Many people as spouse are close yet are opposites when it comes to understanding each other. This is because they married someone they only knew but not someone they understand. They knew the qualities their partners had and that was what led them into the relationship. However they failed to work on the connection between themselves and due to that gap, that relationship couldn’t travel to “for better for worse”.
One of the accent mistakes people make when going into marriage is by settling down with someone they have known for ages but not someone they really understand or flow with. You hear phrases such as, I know her family, we are from the same home town, we are members of the same church, I know her in the choir, I have been with him for years.
Knowing someone is not the same as understanding them. You can know a scripture and quote it but fail to understand its meaning. It might take a man of God or the Spirit of God to help you understand. You can know a law or the constitution, but fail to understand it and you might need a lawyer to help you understand.

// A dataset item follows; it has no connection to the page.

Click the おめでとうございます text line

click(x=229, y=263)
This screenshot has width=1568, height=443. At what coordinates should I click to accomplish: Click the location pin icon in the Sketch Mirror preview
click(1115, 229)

You may know someone, be aware of their quick temper, their mood swings, but failed to understand what triggers such actions and why they do what they do. You can know someone very well but fail to relate to them because you don’t understand them.
You can develop a great liking, strong feeling or attachment for someone but fail to relate to them. It takes understanding to make marriage work, it takes knowledge, it takes wisdom not familiarity. People are getting married to their spouses based on “I know you” principle and not “I understand you”.
This is why it is important to learn about people before you get married to them, no matter how strong your feelings for them are. For you can get married to someone you love so much yet fail to understand them and this will eventually lead to divorce.
Become a student of the man or woman you want to marry. Spend time observing, making notes, asking questions to understand why they behave in certain ways and at certain times.
The process of dating is the period of seeking for knowledge about your partner, the more knowledge you have about them, the better your understanding. Make sure you have open communications, talk about everything and be comfortable talking about it. Be sure they fit into your life before you ask them to stay.
Don’t force anyone to stay in your life because you love them, because she is beautiful and from a good home, or because he is rich and gainfully employed. He or she should naturally fit in your life. It only adds to makes your relationship beautiful and lasting.
You destroy its beauty by forcing them to be in the relationship with you. Many people today are doing the opposite. Pursuing people to become their spouse without getting to understand if they are rightly fit for that calling. Such actions are responsible some partners acting and pretending in their relationship.
There are things you don’t see about someone unless you are in a relationship with them. I might know someone as a sister due to our blood relation but I won’t know her as a wife because I am not married to her. It is important you don’t just follow the recommendation of others to marry someone. Take your time, be patient, make sure you understand them, flow with them before you tie the knot. Good things take time, good connections take time.
“A fool does not care whether he understands a thing or not; all he wants to do is show how smart he is” – Proverbs 18:2 (GNT).